Manipulating Coulombic Efficiency of Cathodes in Aqueous Zinc Batteries by Anion Chemistry

Electrolyte environments, including cations, anions, and solvents are critical for the performance delivery of cathodes of batteries. Most works focused on interactions between cations and cathode materials, in contrast, there is a lack of in‐depth research on the correlation between anions and cathodes. Here, we systematically investigated how anions manipulate the coulombic efficiency (CE) of cathodes of zinc batteries. We take intercalation‐type V2O5 and conversion‐type I2 cathodes as typical cases for profound studies. It was found that electronic properties of anions, including charge density and its distribution, can tune conversion or intercalation reactions, leading to significant CE differences. Using operando visual Raman microscopy and theoretical simulations, we confirm that competitive coordination between anions and I− can regulate CEs by modulating polyiodide diffusion rates in Zn−I2 cells.
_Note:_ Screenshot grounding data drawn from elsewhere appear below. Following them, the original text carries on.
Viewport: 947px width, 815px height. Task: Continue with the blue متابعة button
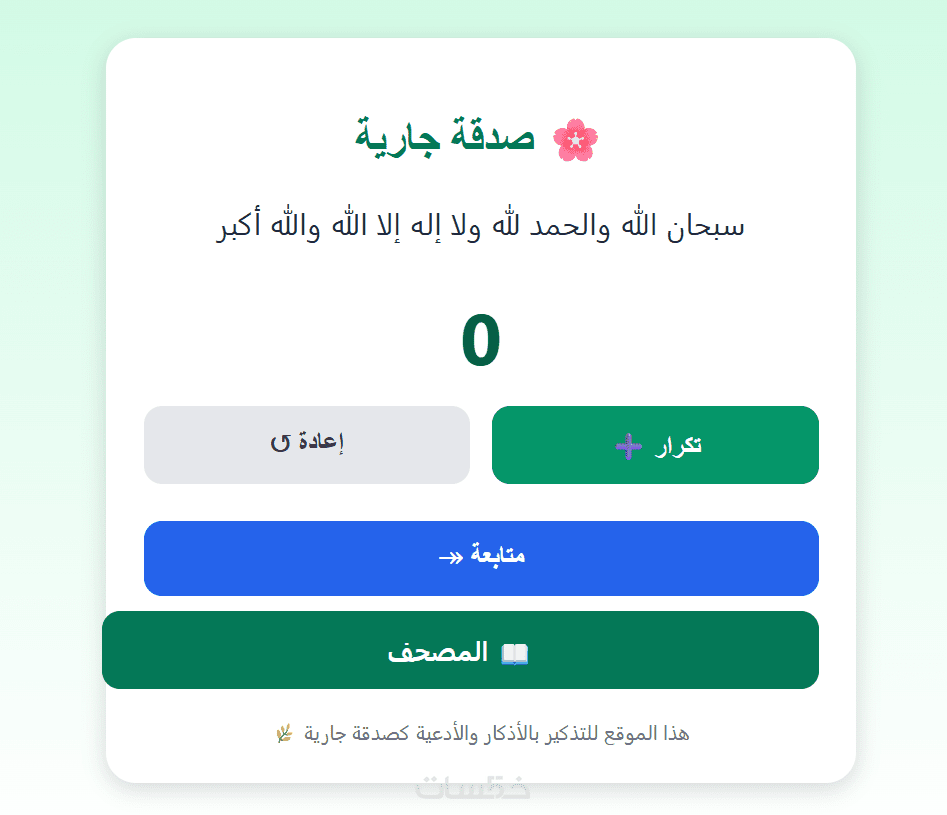click(x=481, y=558)
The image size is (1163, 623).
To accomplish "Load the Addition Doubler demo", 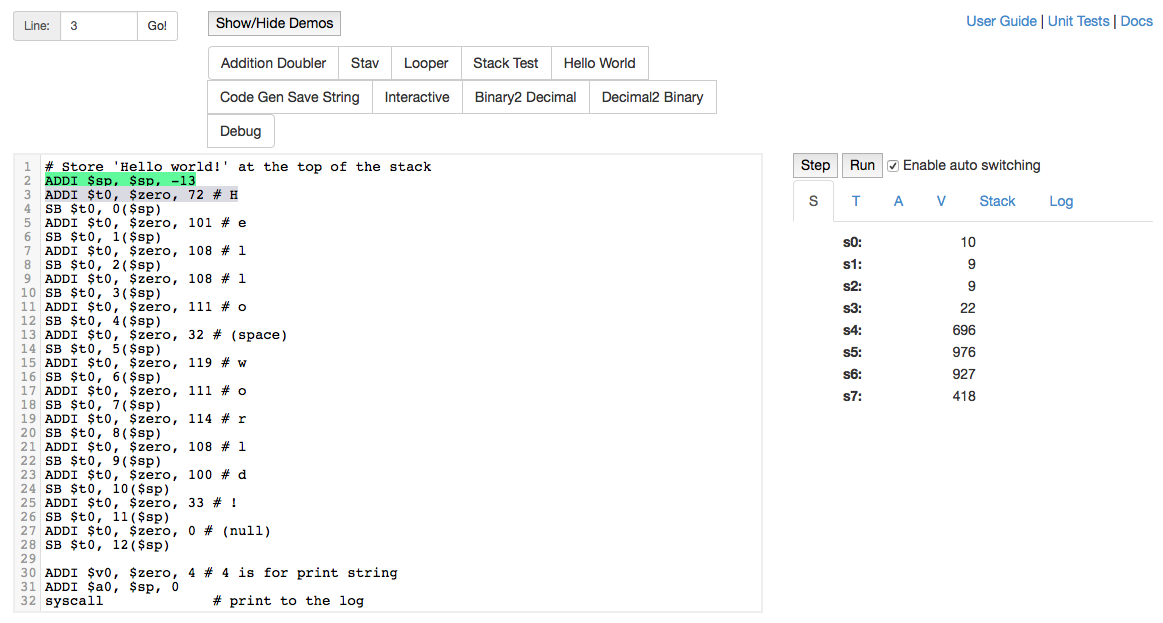I will coord(273,63).
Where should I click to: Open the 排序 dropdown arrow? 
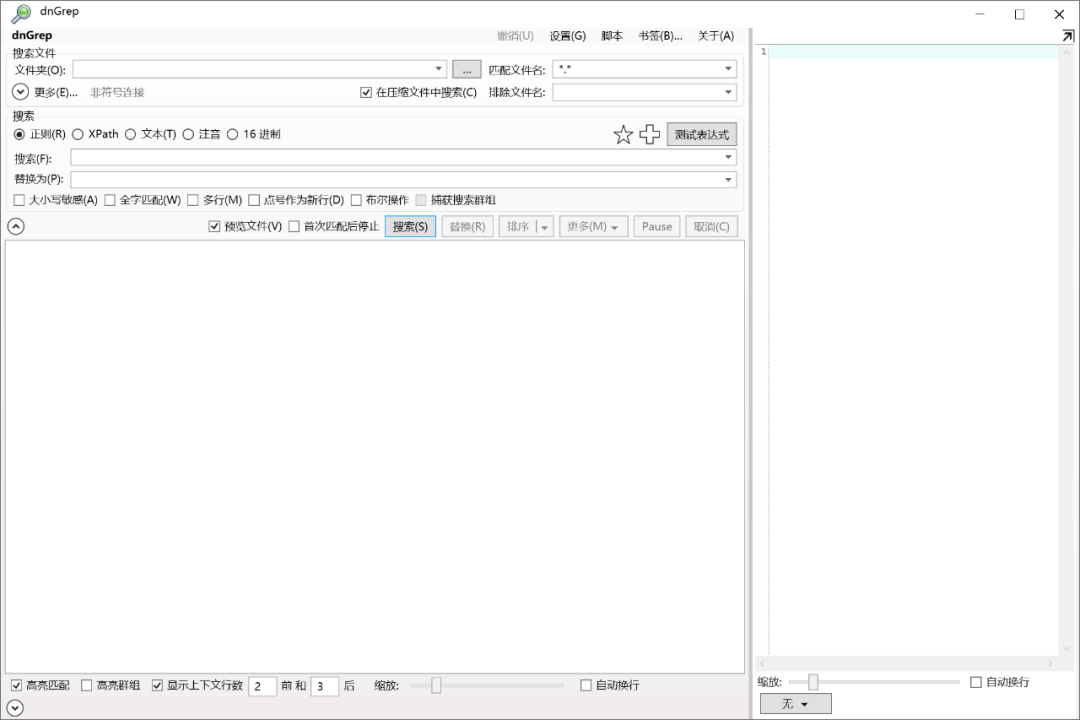pos(544,226)
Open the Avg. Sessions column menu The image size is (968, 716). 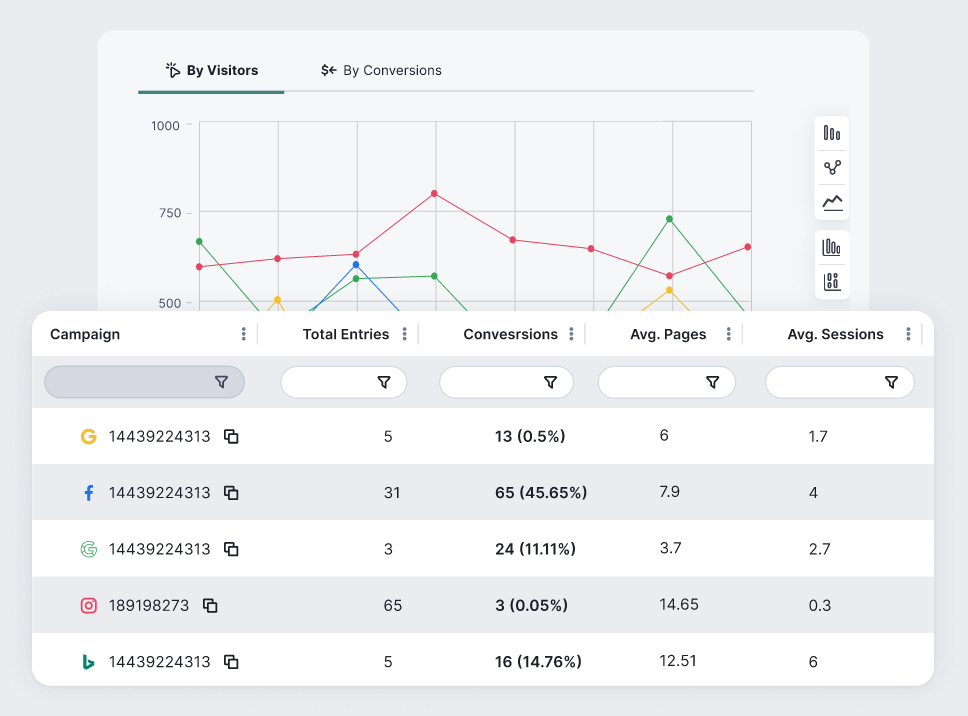coord(907,334)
In Zn−V2O5 cells, anion‐tuned solvation structures vastly affect CEs through varying Zn2+ intercalation kinetics. Conversion I2 cathode achieves a 99 % CE with highly electron‐donating anions, while anions with preferable charge structures that interact strongly with Zn2+ afford an intercalation V2O5 a nearly 100 % CE. Understanding the mechanism of anion‐governed CEs will help us evaluate compatibility of electrolytes with electrodes, thus providing a guideline for anion selection and electrolyte design for high‐energy, long‐cycling zinc batteries. This work systematically investigated how anions manipulate the coulombic efficiency of cathodes of zinc batteries for conversion and intercalation chemistry. It was found that the electronic properties of anions, including charge density and its distribution, can tune reactions of the conversion‐type cathode (e.g. iodine, I2) and the intercalation‐type cathode (e.g. vanadium pentoxide, V2O5), leading to significant coulombic efficiency differences.